----- Entries shown

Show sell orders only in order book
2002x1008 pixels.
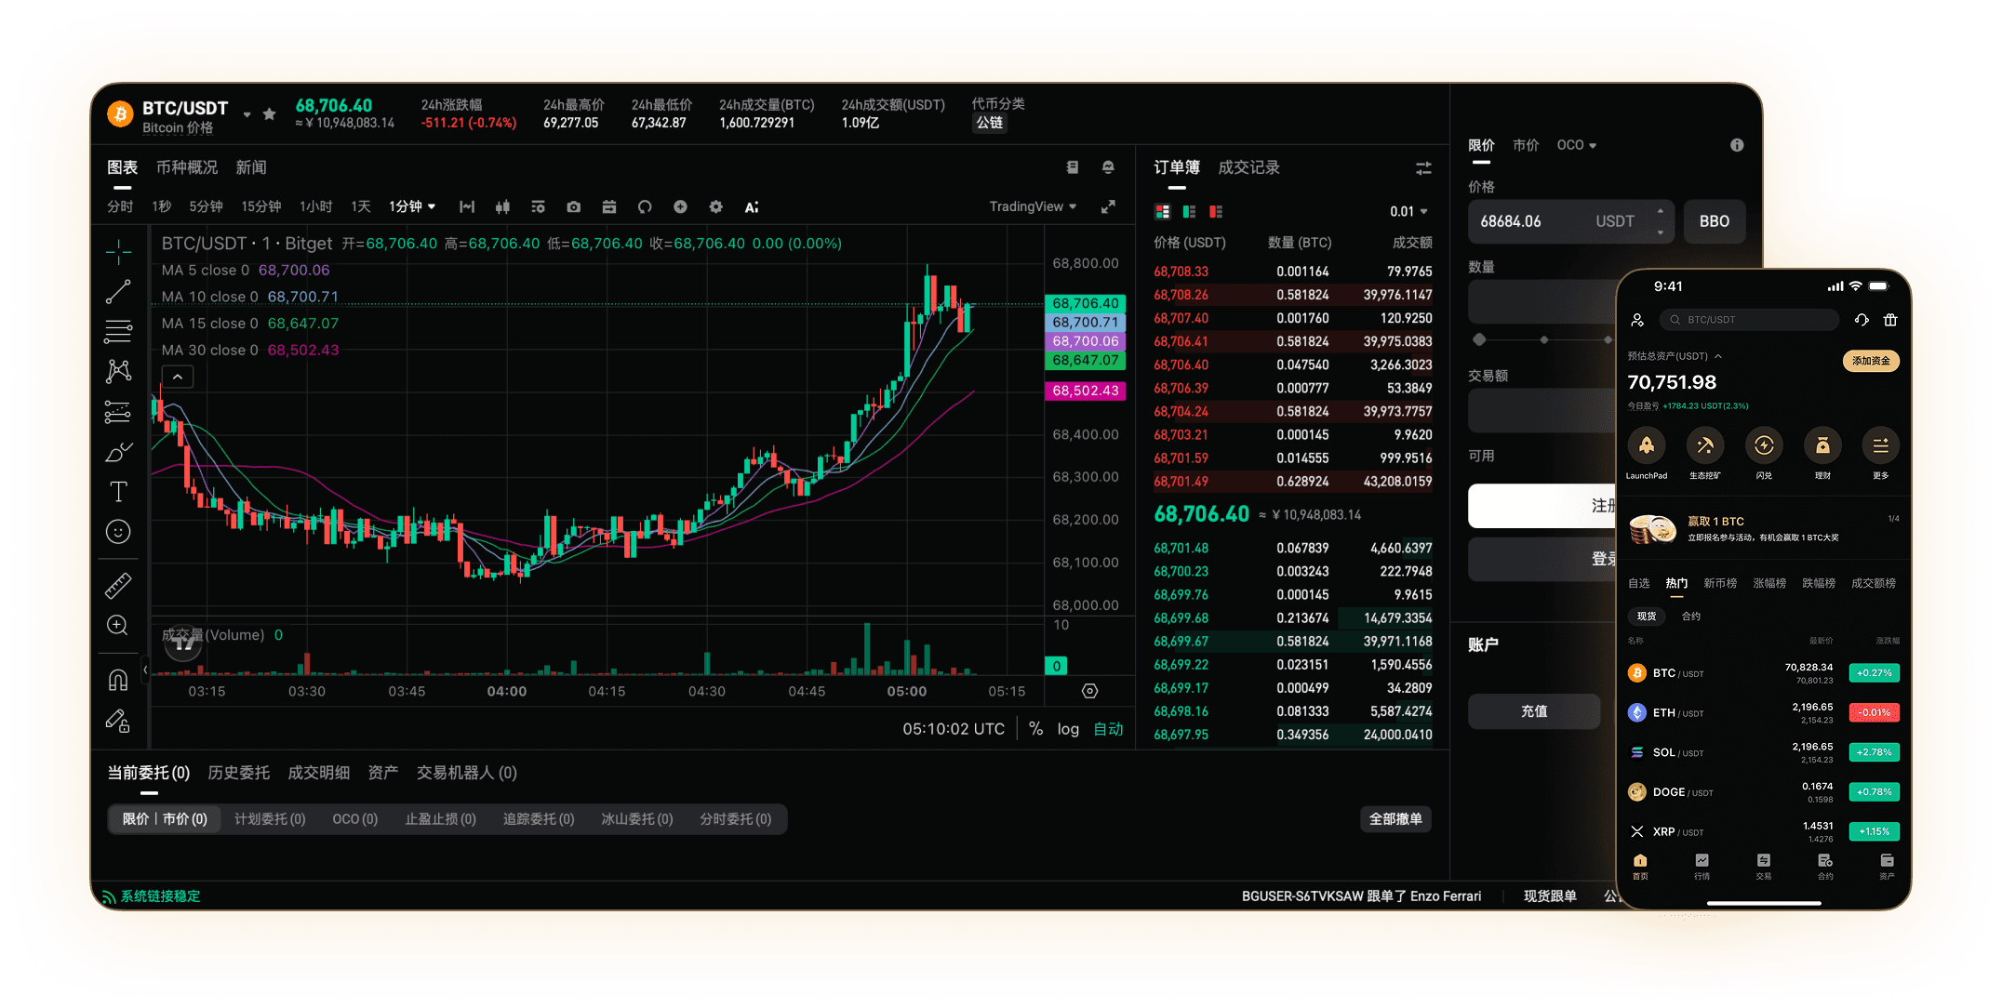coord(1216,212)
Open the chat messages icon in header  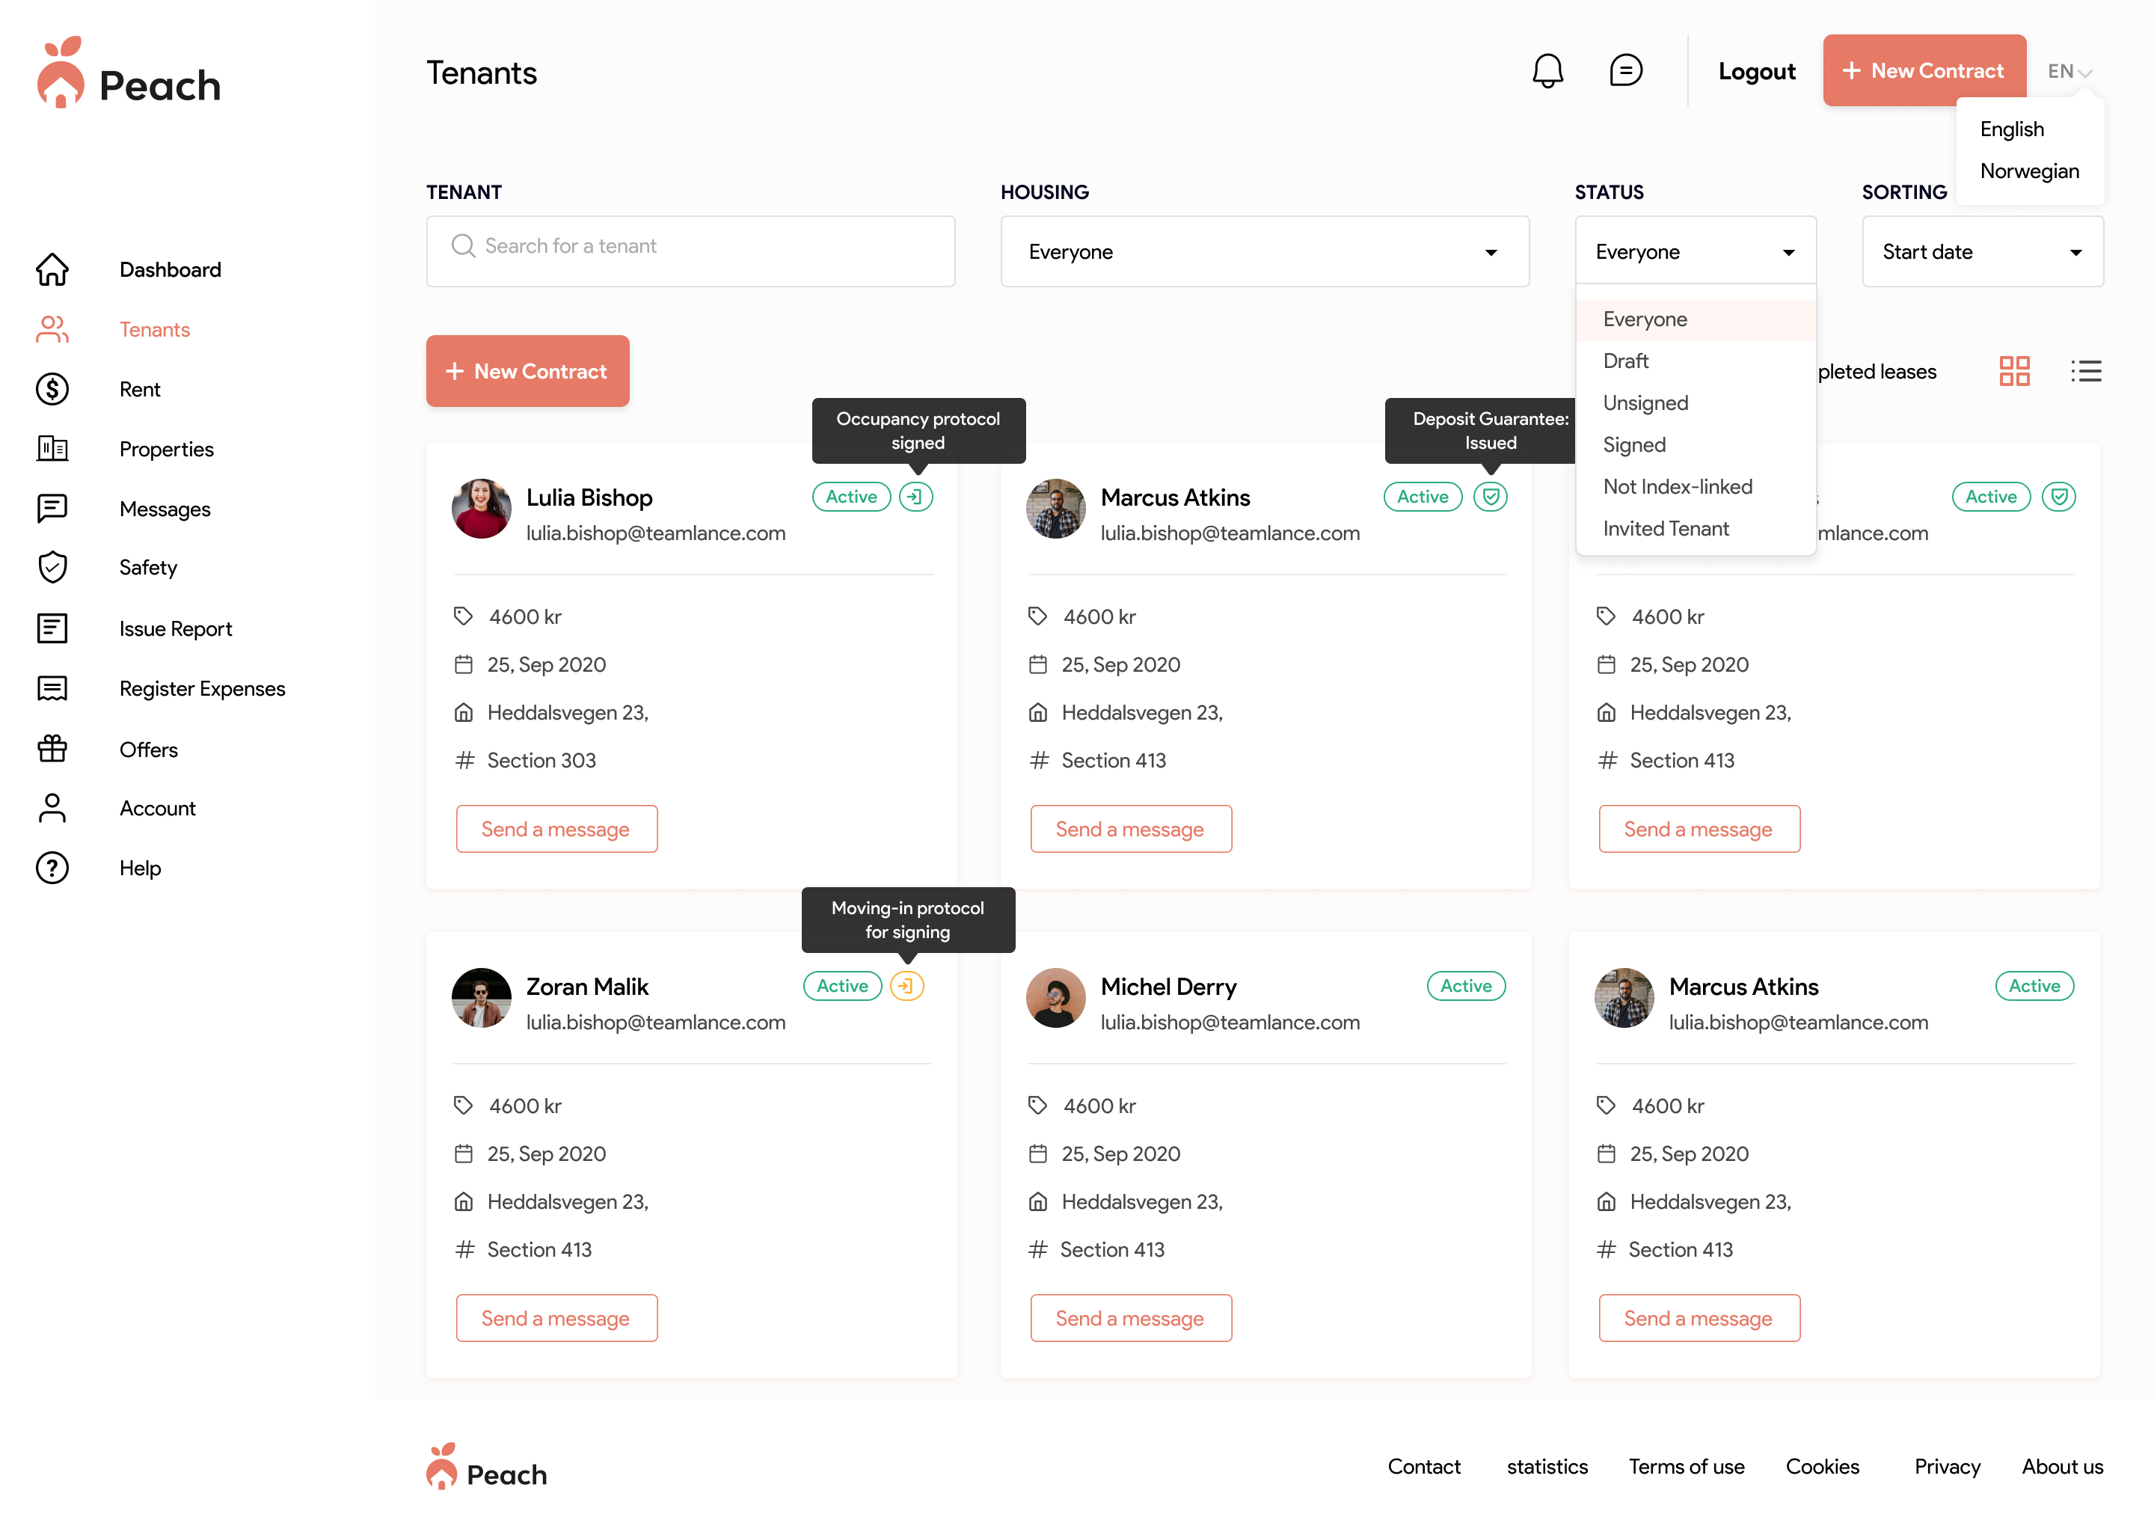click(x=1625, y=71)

----------
----- Entries shown

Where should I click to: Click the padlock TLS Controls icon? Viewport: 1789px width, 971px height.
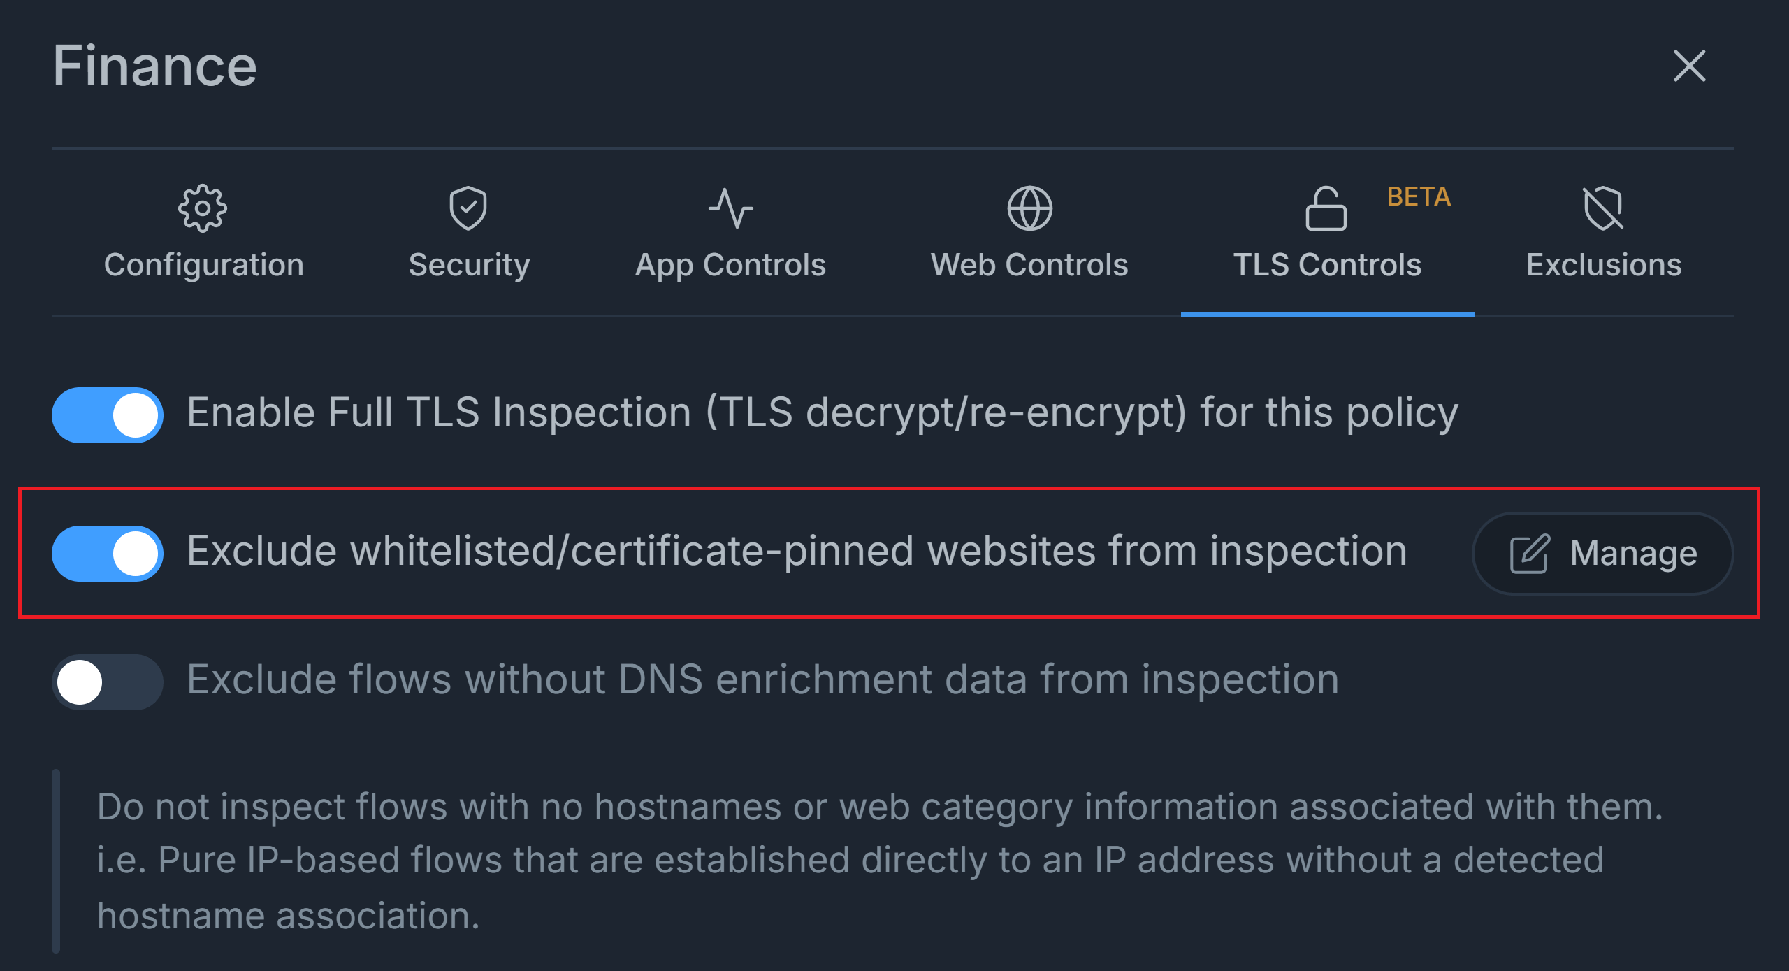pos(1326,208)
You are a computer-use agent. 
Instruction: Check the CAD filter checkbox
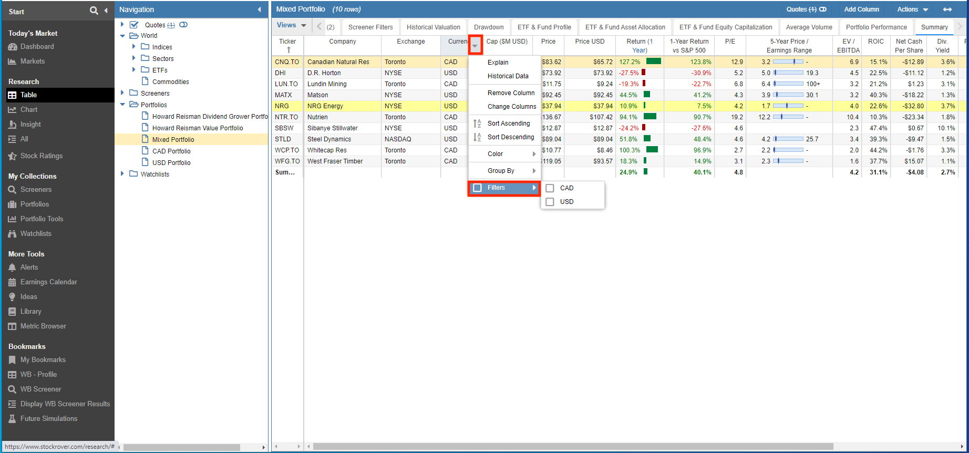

----------

Transcribe the entries verbatim, from the line holding "You are a computer-use agent." through the line holding "Instruction: Check the CAD filter checkbox", both included.

#### [Written solution]
You are a computer-use agent. 
Instruction: Check the CAD filter checkbox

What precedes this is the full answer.